ISS Computer Failure 289
A number of readers wrote us with news of the computer problems on the International Space Station. Space.com has one of the better writeups on the failure of Russian computers that control the ISS's attitude and some life-support systems. Two out of six computers in a redundant system cannot be rebooted. The space shuttle Atlantis may have its mission extended until the problem is fixed. A NASA spokesman was optimistic that the problem can be resolved; worst-case scenario would be for the shuttle to evacuate everyone onboard the ISS. Engineers are working on the theory (among others) that the failure may have been triggered by new solar panels installed earlier in Atlantis's mission.

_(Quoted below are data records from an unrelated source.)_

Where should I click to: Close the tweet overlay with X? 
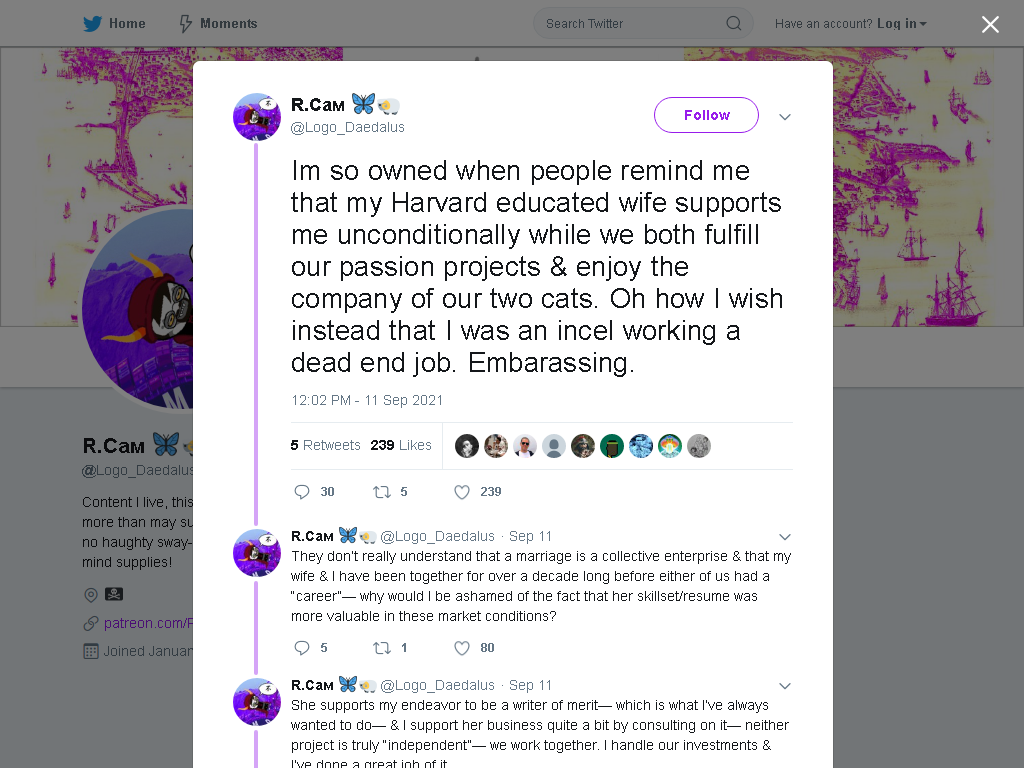(990, 24)
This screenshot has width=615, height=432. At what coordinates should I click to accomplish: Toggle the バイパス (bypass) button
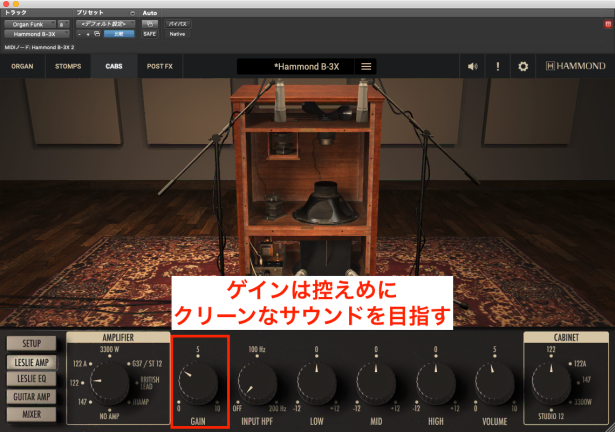coord(178,21)
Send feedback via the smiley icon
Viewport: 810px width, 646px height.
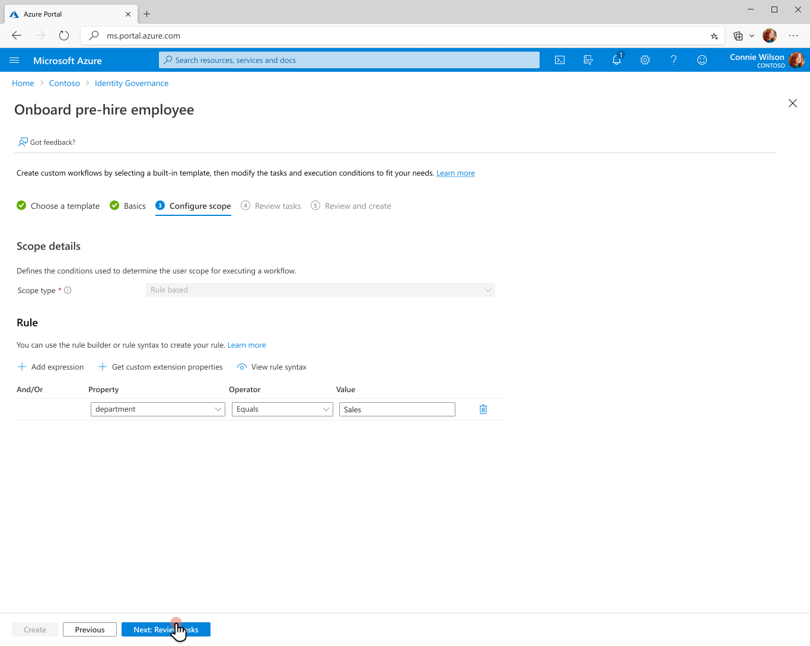(701, 60)
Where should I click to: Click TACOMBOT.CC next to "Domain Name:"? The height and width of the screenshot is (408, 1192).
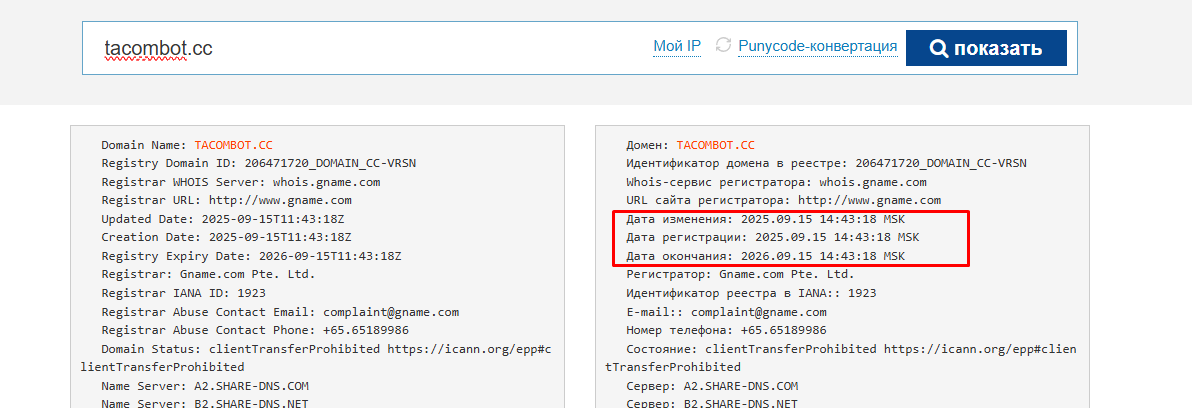(x=233, y=145)
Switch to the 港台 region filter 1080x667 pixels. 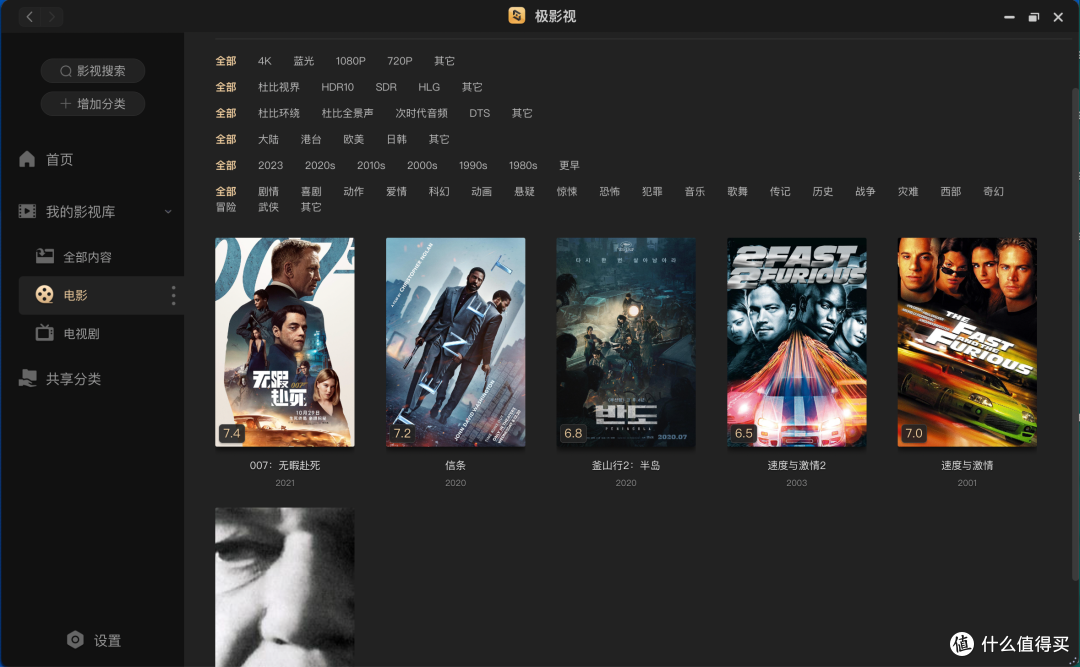click(310, 139)
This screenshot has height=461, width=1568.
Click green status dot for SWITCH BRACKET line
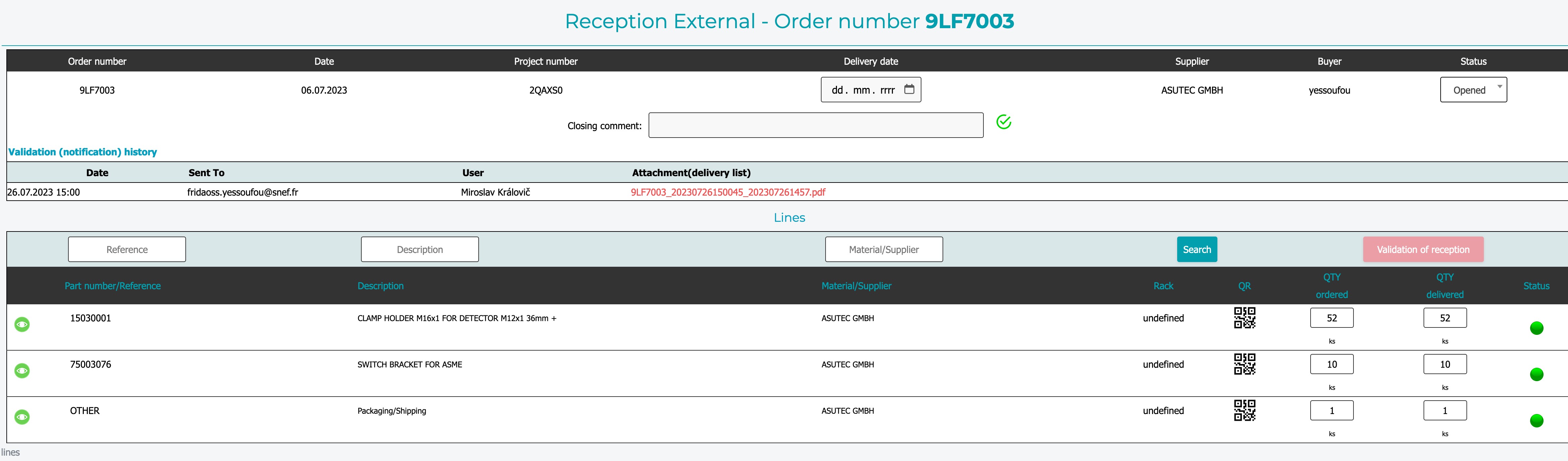pyautogui.click(x=1536, y=374)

DFMEA (Score:5, Interesting)
Hopefully they're starting with their DFMEA documentation... "guessing" at the problem and having "theories" is probably not a good way to go. Also, it's apparently a common-mode failure, which you shouldn't have in a safety-critical system; generally this is avoided by having different computer hardware and/or completely different code to do the same tasks.
Quite unfortunate that it seems like systems engineering is lacking in more and more disciplines recently, although I suppose it makes good systems engineers more valuable.
My list for this would be something like: "Computer doesn't boot." Possible reasons: "No Power", "Insufficient power", "Corrupt memory", "Broken circuits", etc. Then you go down that tree further and find the root cause. The most disturbing thing is that they had such a major common-mode failure...whatever happened to the "no single points of failure" mantra?
* sigh *
Hey, here is a crazy idea (Score:3, Interesting)
No, no--I know is sounds crazy. But hear me out. Maybe we could actually pursue something NEW--you know, dare to violate that 30-year-old sacrosanct NASA policy of just repeating themselves over and over again and wasting trillions of $ on contractors and grandiose promises which never amount to squat.
Just a thought.
How bad a worst case? (Score:3, Interesting)
The stated worst case scenario is that the ISS will need to be evacuated, but if the remaining gyros are being overwhelmed, might the station enter an unrecoverable spin state before the problem is resolved?
Re:Hey, here is a crazy idea (Score:5, Interesting)
It's kinda like finding out your house you're current building will cost twice as much as normal.
Do you just leave it half finished and abandon it or do you keep pumping money into it?
Re:System Wide Reboot? (Score:3, Interesting)
Re:DFMEA (Score:5, Interesting)
These problems are not easy to diagnose when you have hands on capability leave alone 200 miles above Earth.
I do hope that it is sorted out swiftly and the ISS and its occupants remain safe.
Re:OS? (Score:5, Interesting)
No.
On NASA's manned space equipment you will find no software that is not controlled by NASA. These folks don't just run a few tests. They spend thousands of dollars per SLOC in testing. They actually mathematically prove their software's correctness. Perhaps the Russian agency's quality isn't quite as high, but I still doubt their (or anyone else's) systems onboard the ISS have any OS at all. Most likely they are all custom embedded systems.
I'd council against jumping to conclusions about the cause of this solely based on the Russian origin of these systems. I remember a lot of people did that with the early Ariane crash [embedded.com] based on it being written in Ada, and ended up looking pretty silly when the problem turned out to be some ported code that wasn't rewritten properly for the new platform.
Re:How bad a worst case? (Score:5, Interesting)
Evacuating ISS is always a last resort, because should something happen to it while unoccupied, it'd be a total loss. We won't have another shuttle ready for a month or so, and I believe the Russians just recently did a Soyuz exchange, so there'd be no quick return, even if the problems were fixed. With attitude control in question, it could become too unstable for even a shuttle or Soyuz docking to occur.
Just for the record (Score:5, Interesting)
The first piece of the space station was Zarya, the Russian control module that was launched into orbit November 20, 1998. A few weeks later, on December 4, 1998, the U.S. module Unity was launched into space. On December 7, 1998, the two modules were connected.
That makes the ISS just over 8 years in service.
How old is Atlantis?
Space Shuttle Atlantis has completed 27 flights, spent 220.40-days in space, completed 3468 orbits, and flown 89908732 miles in total, as of September 2006. Atlantis visited visited MIR in 1997!
Atlantis is 23 years old as of last April. 21 years in service. More than twice as old as the ISS.
Now, tell again - which is the real bucket of bolts? ISS or Atlantis?
NASA uses 30-year old UNIX derivative (Score:3, Interesting)
Re:OS? (Score:1, Interesting)
Try here [kasperd.net].
Re:OS? (Score:2, Interesting)
The kernel holds a lot of information, such as which processes are running, memory allocation, drivers etc. For a true in-place switchover to a new kernel (i.e., all programs keep running as if nothing happened), all that information has to be copied over.
The other option is to load the new kernel image to memory, shut down all processes and unload drivers, jump to new kernel and start a standard initialization. That would be the same as doing a 'shutdown -r', except that the new kernel is loaded by the old kernel instead of by the BIOS.